• acute renal failure;
  • angiography;
  • mortality;
  • hemodialysis


Background: Contrast media-induced nephropathy (CIN) is associated with markedly increased morbidity and mortality. Although creatinine is at present routinely used to characterize renal function, many studies and guidelines recommend using the estimated glomerular filtration rate (eGFR) since it was found to be much more accurate.

Hypothesis: To assess whether the eGFR or creatinine alone provided a better predictive value for long-term mortality after contrast media-associated renal impairment.

Methods: From a prospective trial with 412 patients undergoing heart catheterization, creatinine and eGFR before and after 24 h, 48–72 h, and 30 d after contrast-media exposure were assessed as well as long-term mortality.

Results: Univariate Cox regression models identified increases in creatinine after 48 h (hazard rate ratio [HRR] 1.754, 95% confidence interval [CI] 1.134–2.712) and 30 d (HRR 3.157, 95% CI 1.968–5.064) as well as decreases in eGFR after 30 d (HRR 0.962, 95% CI 0.939–0.986) to be significant predictors of long-term mortality.

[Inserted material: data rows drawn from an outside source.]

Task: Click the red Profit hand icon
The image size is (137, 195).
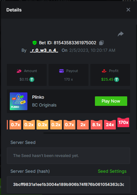Action: coord(104,71)
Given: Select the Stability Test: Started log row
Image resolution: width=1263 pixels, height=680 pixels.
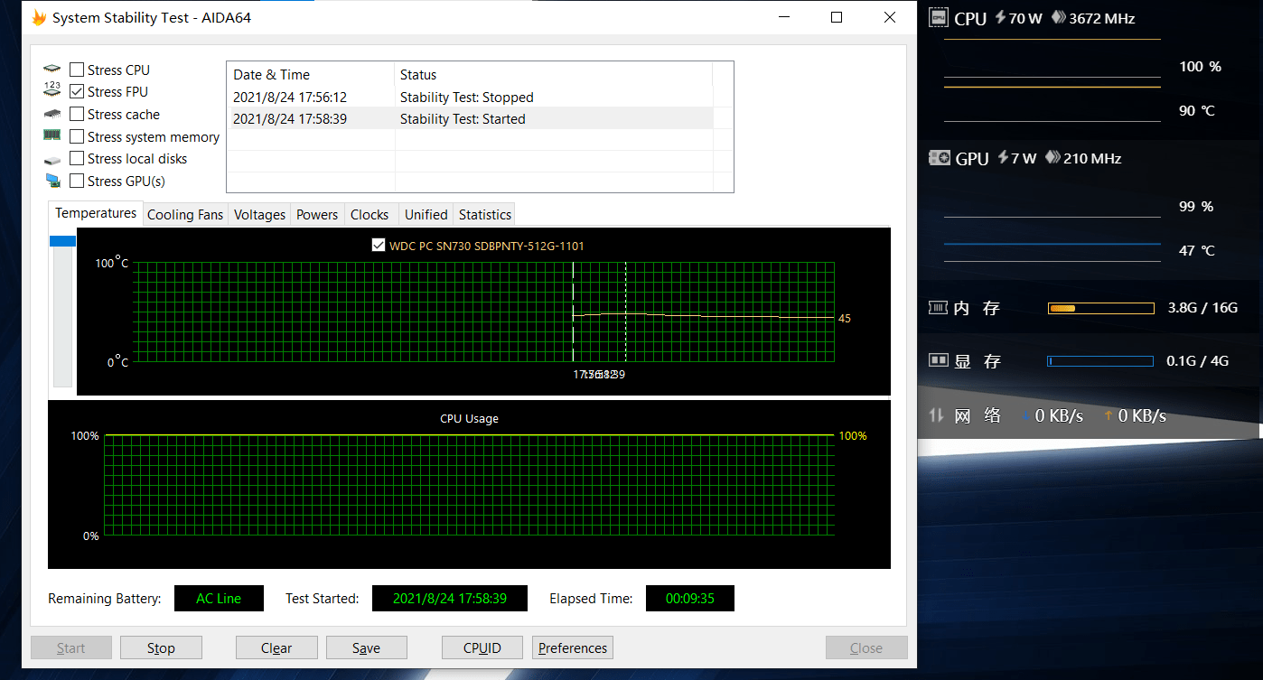Looking at the screenshot, I should [x=470, y=118].
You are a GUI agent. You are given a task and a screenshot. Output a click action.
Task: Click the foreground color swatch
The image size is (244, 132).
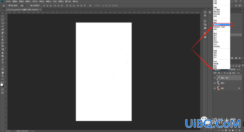click(x=2, y=85)
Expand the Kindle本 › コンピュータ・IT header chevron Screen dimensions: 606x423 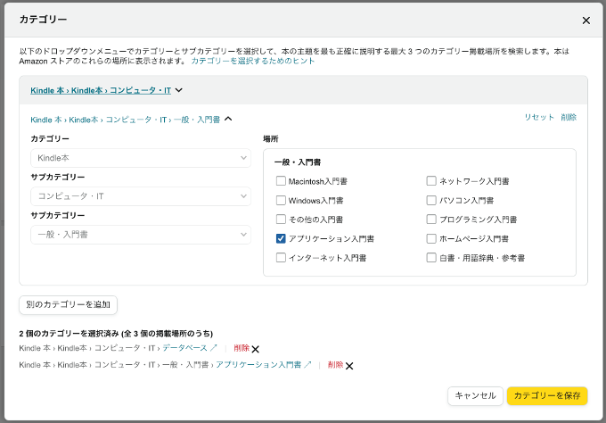pyautogui.click(x=179, y=90)
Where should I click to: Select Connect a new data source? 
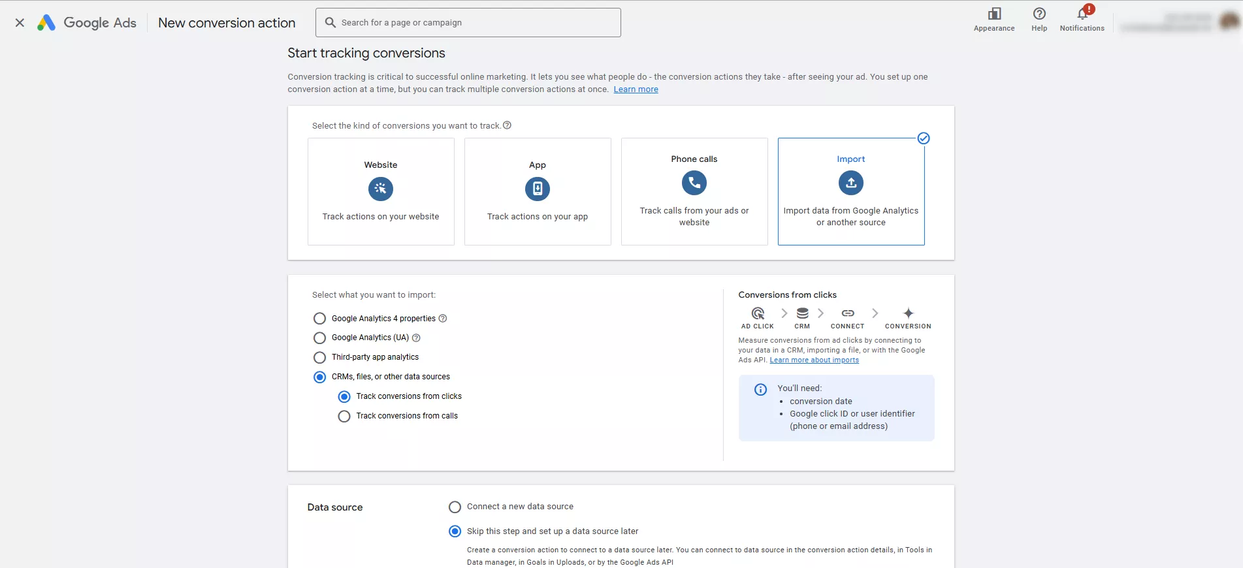coord(455,507)
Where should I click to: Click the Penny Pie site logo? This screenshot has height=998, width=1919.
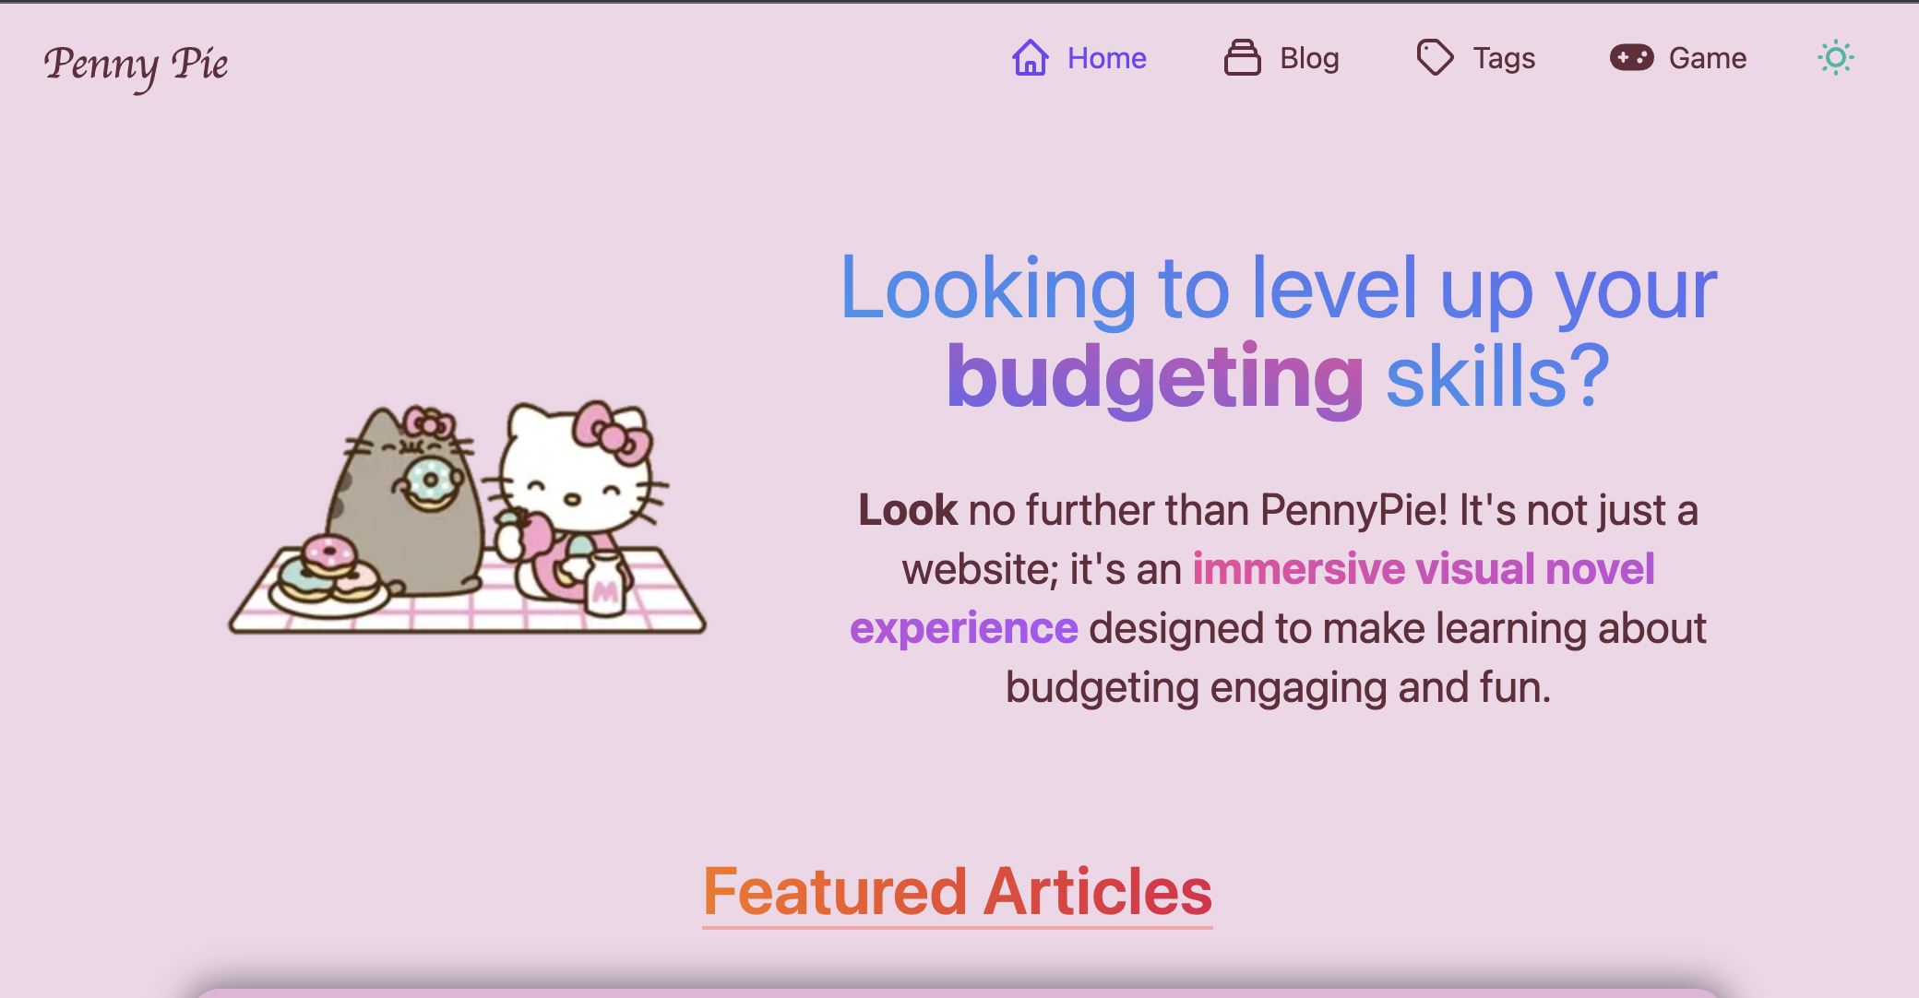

However, by multivariable Cox regression, only increases in creatinine after 48 h (HRR 1.608, 95% CI 1.002–2.581) and after 30 d (HRR 2.685, 95% CI 1.598–4.511) turned out to be significant and independent predictors of mortality. With regard to a possibly critical threshold of creatinine increase, our data confirmed the historically grown increase in creatinine of 0.5 mg/dl or more during the first 48 h as being associated with increased mortality (p = 0.016, log rank test).

Conclusions: Serum creatinine, but not eGFR, was predictive for long-term mortality, with a threshold of 0.5 mg/dl or more indicating worse prognosis. Copyright © 2010 Wiley Periodicals, Inc.

Supported by an unrestricted research grant from Schering AG, Berlin, Germany.